- _Task item_
The lines wanted are those from the one containing "Viewport: 1387px width, 561px height." to the last line of the entries below; output them exactly, leaving out pictures.

******************************

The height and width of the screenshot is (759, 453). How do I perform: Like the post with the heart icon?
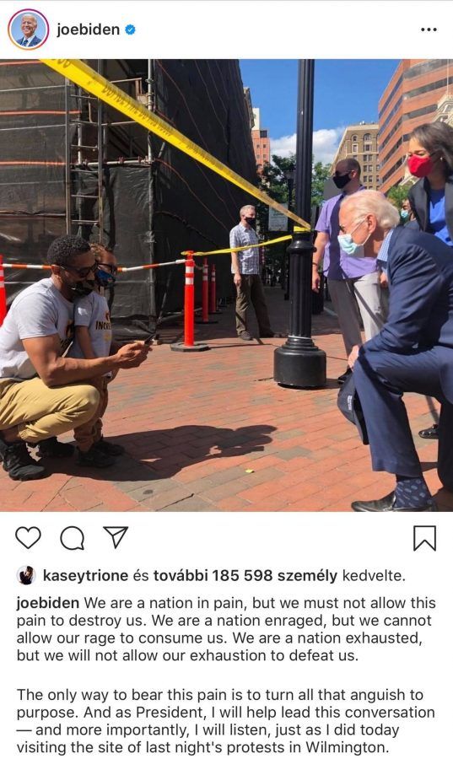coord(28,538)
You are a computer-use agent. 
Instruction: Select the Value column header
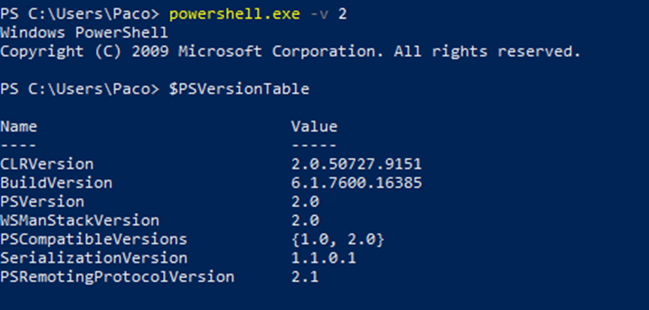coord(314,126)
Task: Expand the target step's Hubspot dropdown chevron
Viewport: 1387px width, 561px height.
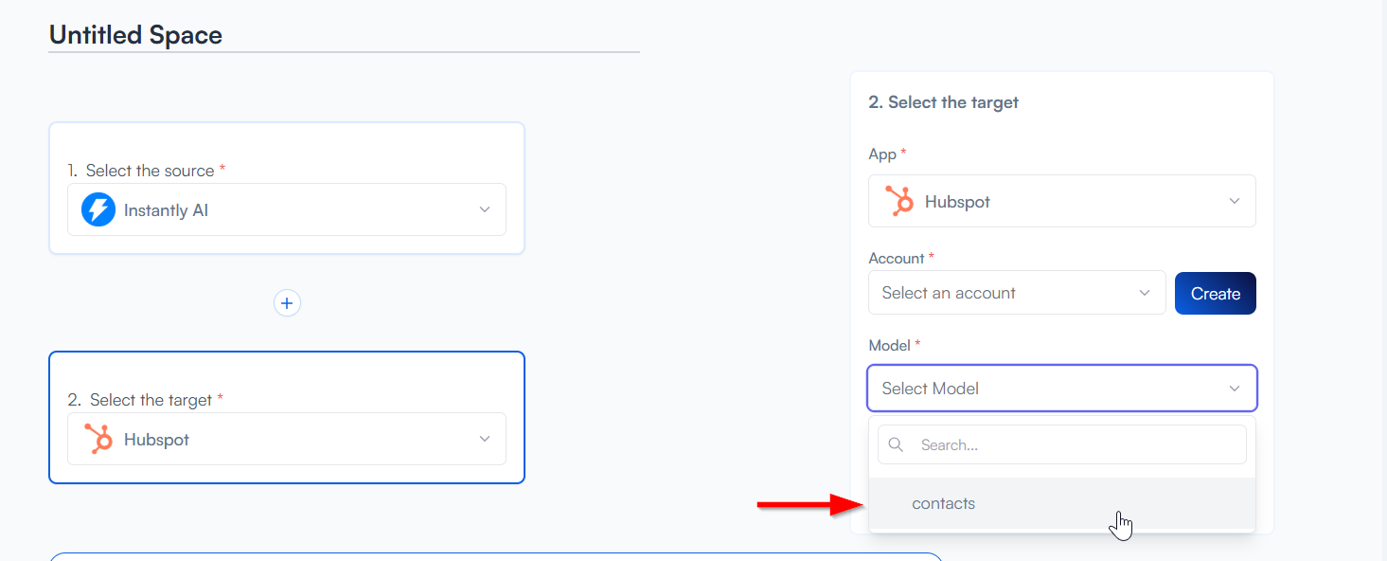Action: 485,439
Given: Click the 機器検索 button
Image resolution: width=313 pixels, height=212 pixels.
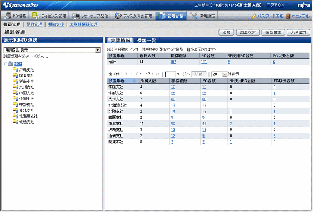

******************************

- _Answer space_
Viewport: 1387px width, 561px height.
Action: 485,439
Given: Click the 機器検索 button
Image resolution: width=313 pixels, height=212 pixels.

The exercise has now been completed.